NASAA’s Proposed Model Rule to Exempt Private Fund Advisors from State Registration

One of the consequences of the Dodd-Frank Act is that federal and state jurisdiction over investment advisor firms will change.  In general, fund managers with less than $150 million in AUM will not be subject to registration with the SEC.*  While such managers will not be subject to SEC registration, they may be subject to investment adviser registration in the manager’s state of operation.  Laws from state to state on this issue differ widely but the North American Securities Administrator Association (NASAA) is trying to bring some continuity and certainty with respect to state registration requirements.  NASAA is proposing that states adopt regulations which requires private fund managers to register as investment advisers with the state unless that manager only provides advice to funds which are exempt under Section 3(c)(7).

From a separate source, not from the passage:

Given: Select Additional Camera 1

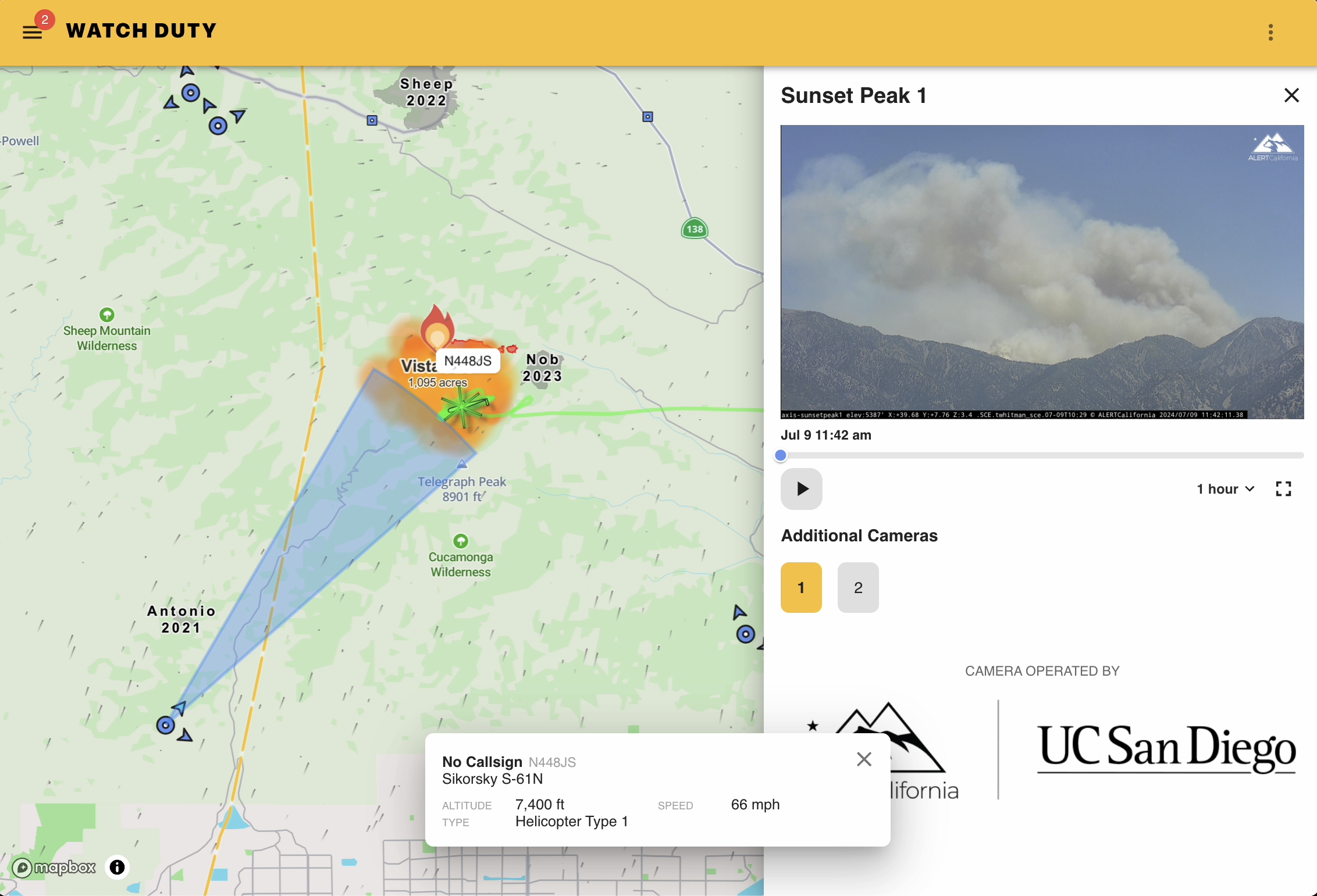Looking at the screenshot, I should pyautogui.click(x=801, y=587).
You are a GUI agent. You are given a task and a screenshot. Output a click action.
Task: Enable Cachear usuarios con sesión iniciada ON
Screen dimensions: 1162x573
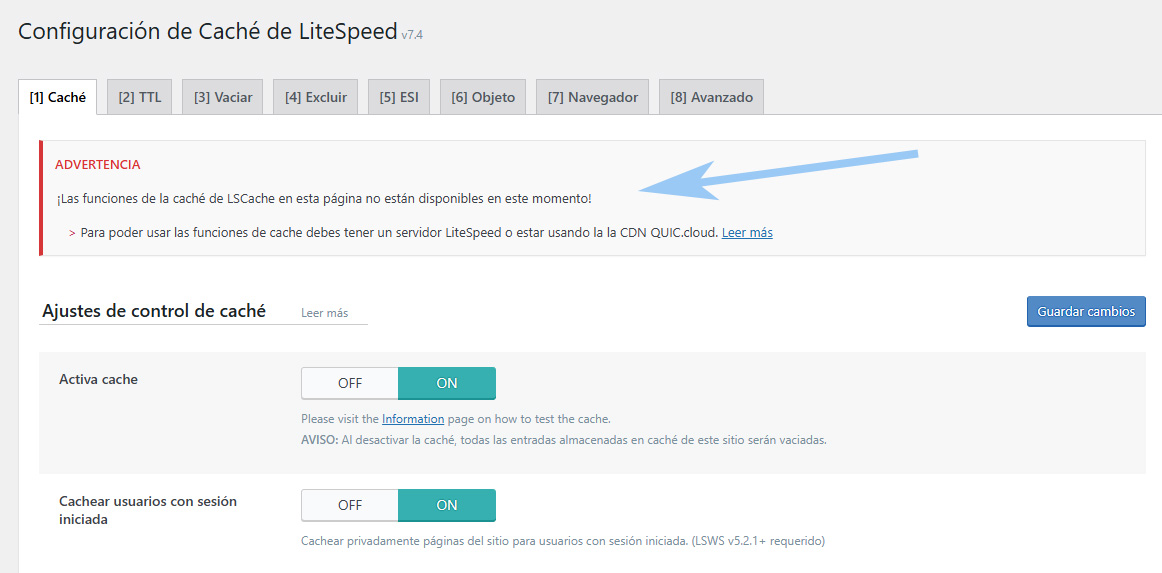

*note: if a fund manager also has separately managed accounts, the manager will need to be SEC registered unless the manager has less than $100 million in AUM.

Of course it will be up to the states to decide whether or not to adopt the proposed rule, but if the proposal is adopted by any state, it would mean that many more managers would need to register at the state level if such managers were not registered with the SEC (in many, but perhaps not all cases).  I have written a number of times that most state securities divisions do not have the resources to handle an increase in IA registrations so I believe it unlikely that states securities divisions will lobby the legislatures for an increase in registrations under the NASAA proposal (for many states).  This proposal is essentially the first step toward states discussing the larger issue of how the securities laws will change in response to the changes from Dodd-Frank – we are likely to hear more about this story in the coming months as the SEC and states begin to more fully understand how legislative changes will affect their normal operating routines with respect to investment advisers.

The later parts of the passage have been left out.